1. In most redundant array of independent disks (RAID) configurations, data is stored across different disks. Which method of storing data is described?
A. Striping Correct
B. Crypto-shredding
C. Archiving
D. Mapping
Explanation
Striping is the technique used in RAID systems where data is divided into segments and distributed across multiple disks to enhance performance and provide redundancy in certain RAID levels like RAID 0, RAID 5, or RAID 6. This allows for parallel read/write operations. Crypto-shredding refers to securely deleting data by destroying encryption keys, archiving involves long-term storage of inactive data, and mapping typically refers to associating logical addresses to physical locations, which is not specific to data distribution across disks in RAID.
2. Which phase of the cloud data life cycle involves activities such as data categorization and classification, including data labeling, marking, tagging, and assigning metadata?
A. Store
B. Create Correct
C. Destroy
D. Use
Explanation
In the standard cloud data lifecycle model (often defined by frameworks like those from the Cloud Security Alliance), the Create phase is where data is generated or ingested, and it is the appropriate stage to perform initial categorization, classification, labeling, tagging, and metadata assignment. This ensures that data is properly identified and handled from the outset, enabling appropriate security controls in subsequent phases. The Store phase focuses on persistent storage, Use on processing or accessing, and Destroy on secure deletion.

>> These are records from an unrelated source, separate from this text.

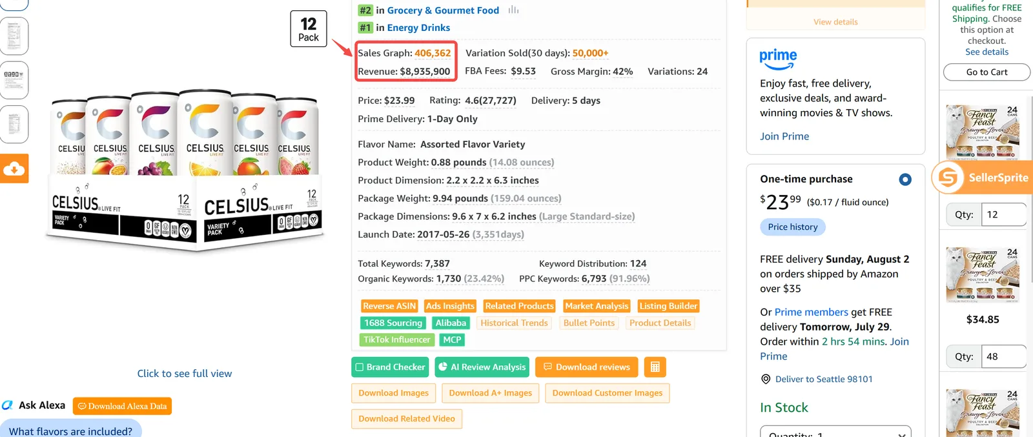Select the 12 Pack size option
Viewport: 1033px width, 437px height.
tap(309, 29)
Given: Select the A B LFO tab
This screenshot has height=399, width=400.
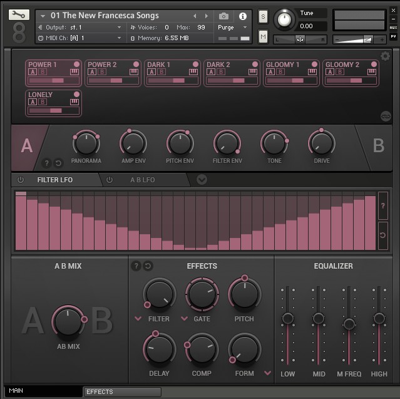Looking at the screenshot, I should pyautogui.click(x=143, y=180).
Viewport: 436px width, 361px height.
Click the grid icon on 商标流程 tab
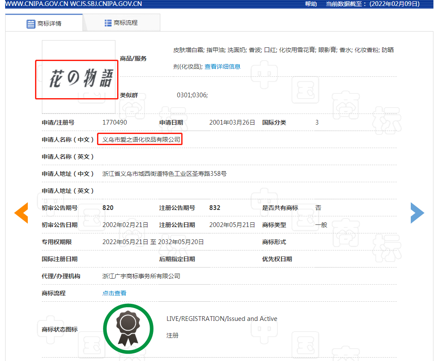click(108, 23)
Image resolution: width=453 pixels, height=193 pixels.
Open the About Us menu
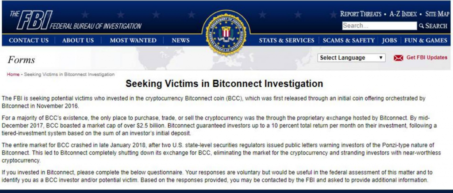78,40
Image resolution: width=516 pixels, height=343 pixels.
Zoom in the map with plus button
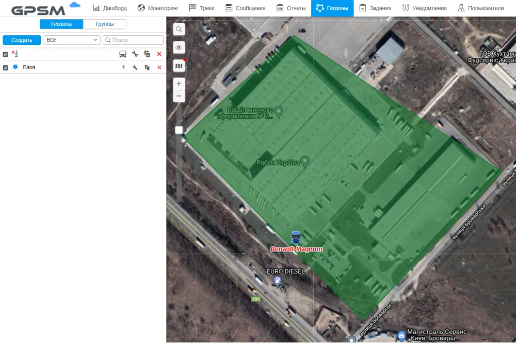(179, 84)
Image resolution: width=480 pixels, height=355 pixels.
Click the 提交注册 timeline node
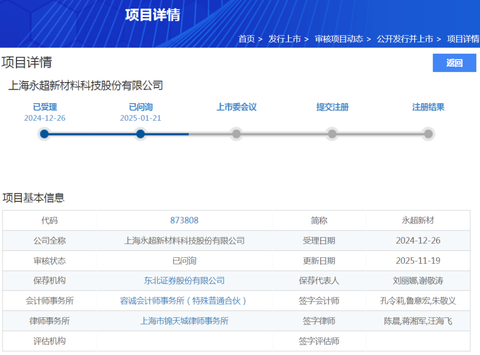coord(332,134)
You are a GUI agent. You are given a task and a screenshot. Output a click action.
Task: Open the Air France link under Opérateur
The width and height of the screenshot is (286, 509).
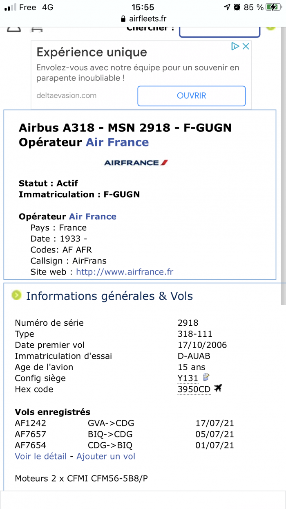point(93,216)
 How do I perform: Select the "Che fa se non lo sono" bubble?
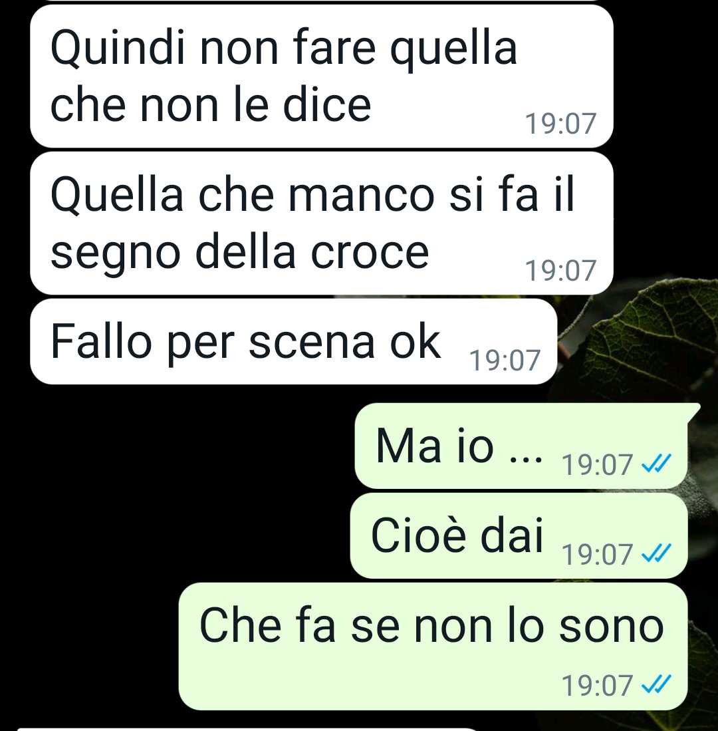click(433, 646)
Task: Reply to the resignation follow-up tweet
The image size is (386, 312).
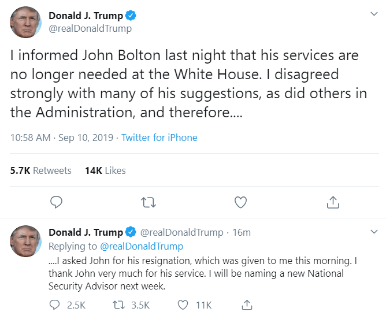Action: click(55, 304)
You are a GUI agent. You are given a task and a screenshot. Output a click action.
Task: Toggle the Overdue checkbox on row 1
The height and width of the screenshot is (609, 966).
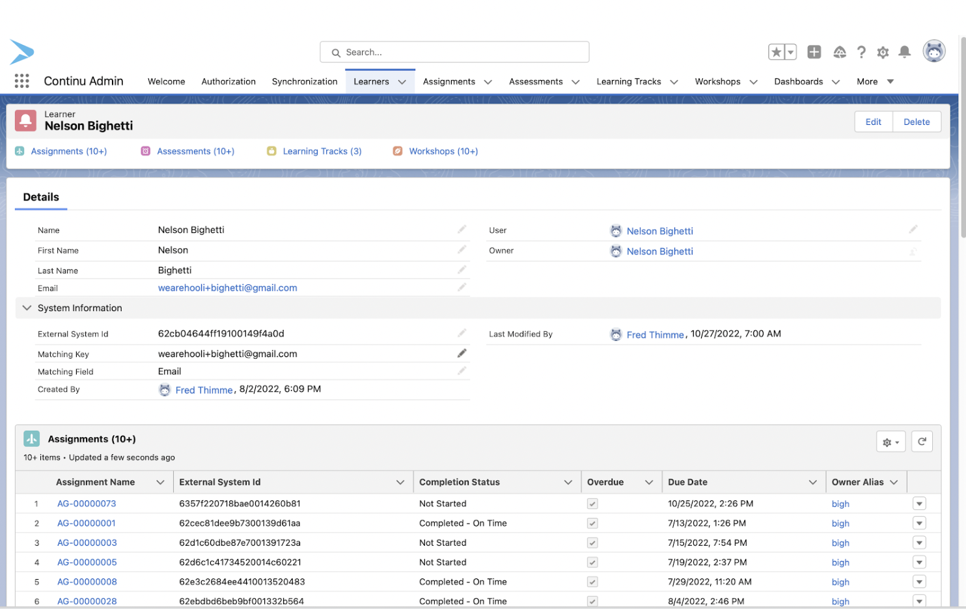592,503
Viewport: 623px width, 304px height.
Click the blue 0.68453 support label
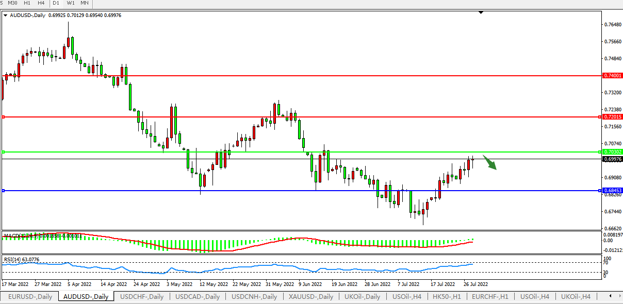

3. Which phase of the cloud data life cycle involves the process of crypto-shredding?
A. Archive
B. Create
C. Destroy Correct
D. Store
Explanation
Crypto-shredding is a secure data destruction technique where encryption keys are deliberately deleted, making the encrypted data irrecoverable without decrypting it first. This aligns with the Destroy phase of the cloud data lifecycle, which encompasses all activities related to the permanent and secure removal of data to prevent unauthorized recovery or access.
4. An engineer has been given the task of assuring all of the keys used to encrypt archival data are securely stored according to industry standards. Which location is a secure option for the engineer to store encryption keys for decrypting data?
A. An escrow that is kept separate from the data it is tied to Correct
B. A repository that is made public
C. An escrow that is kept local to the data it is tied to
D. A repository that is made private
Explanation
Storing encryption keys in a key escrow service that is separate from the encrypted data follows industry best practices (e.g., NIST guidelines) for key management. Separation reduces the risk of simultaneous compromise; if an attacker accesses the data, they still cannot decrypt it without the keys from the escrow. A public repository exposes keys to risks, a local escrow risks co-location vulnerabilities, and a private repository lacks the specialized secure handling of an escrow.
5. Which threat prohibits the use of data by preventing access to it?
A. Rainbow tables
B. Brute force
C. Encryption
D. Denial of service Correct
Explanation
A denial of service (DoS) attack overwhelms systems or networks, making data or services unavailable to legitimate users, thus prohibiting access. Rainbow tables are precomputed hashes for cracking passwords, brute force involves exhaustive trial-and-error attacks on credentials or encryption, and encryption is a protective measure, not a threat.